But for me – I loved reading about her growing up in LA (with these total Francesca Lia Block/ Weetzie Bat feels!) and the trickles of information she has about her family of thespians, including ‘The Profile’ John Barrymore … she may not lean into the darker parts of her history, but she does say that she supports and loves her mother, and it’s interesting to learn of her mother’s background – she was born in a displaced persons camp in Brannenburg, West Germany, to Hungarian World War II refugees.

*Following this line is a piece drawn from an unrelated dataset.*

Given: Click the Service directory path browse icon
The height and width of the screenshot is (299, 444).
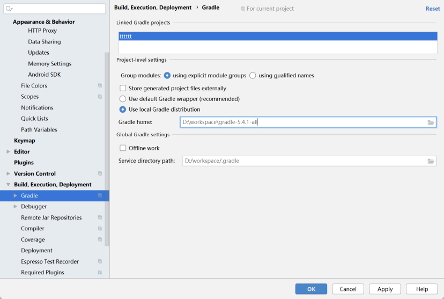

When she goes into her growing up in the 90s (when she was at her most exhibitionist, seemingly wild-child) it’s kind of nice to read about the oddball family she was amassing behind-the-scenes, and people who she’s still friends with now and built a fantastic production company with;

That’s what we did. It was Los Angeles, and we had a lot of friends, and all of them were at the beginning of their exciting lives too. Some of the coolest filmmakers and the biggest movie stars would come hang at our house, but they hadn’t become those things yet. We were all in the incubation process and in the last carefree times of our lives. We were human Polaroids slowly developing into what other people would see, but for now we were just scrappy kids in no rush to grow up.

I will admit that this memoir isn’t overly groundbreaking, and it’s probably of such little interest to anyone who isn’t a total Drew fan (duh!) … probably a lot of the book’s appeal is just getting to see behind the Hollywood curtain, and discovering that Drew Barrymore is exactly as fictional best-friend worthy as you’d always expected. My favourite chapter is her delving into post-Charlie’s Angels media tour, when she, Lucy Lu and Cameron Diaz were roped into doing a 3-day survival course as part of the publicity trail. Drew (who was also the film’s producer, and weighed down by stress ahead of release) was not the out-doorsy, go-get-em’ type during the trip, thereby making her my *spirit animal patronus;

“This is peelu. It’s a tree and people use it in toothpaste and gum, but you can chew on it for hours and get water and saliva from it. It’s really pleasant. Peelu is your friend. Make a mental picture and let’s find some along our route.” Go fuck yourself.

… And she’s just plain funny. Of course she is – humour is her forte, and it’s a total kick to see that she’s just as clumsy and sarcastic and hilarious in real-life as she is on screen;

“OK, now your turn Cameron!” A born athlete from Long Beach, California, she made her way down like the girl we all know and love. Cool, funny, capable. Everyone roared with delight.
Then came a halfhearted to me “OK, now your turn” – no name, just “c’mon, let’s get this over with and get the unfun one down the rock.” And so I did. And while I was clinging for dear life, my foot slipped and I fell a good ten feet, and then I snapped with a hard jerk as my tether caught, and I was just swinging in midair, back and forth like a stupid metronome in unflattering khakis.
 
This wasn’t a groundbreaking, all-time-favourite read … and there’s a little tinge of sadness to some chapters on her family, given that she and Will Kopelman announced their split this year … but if nothing else, ‘Wildflower’ is a celebration of how many times Drew Barrymore has picked herself up, dusted herself off, learnt to enjoy her own company and keep on keeping on. It was cathartic and enjoyable, and made me want to pull out all my Drew Barrymore DVDs for a binge-watch… and solidified my feelings that we would be insta-BFFs should we ever meet in real life. So, there’s that.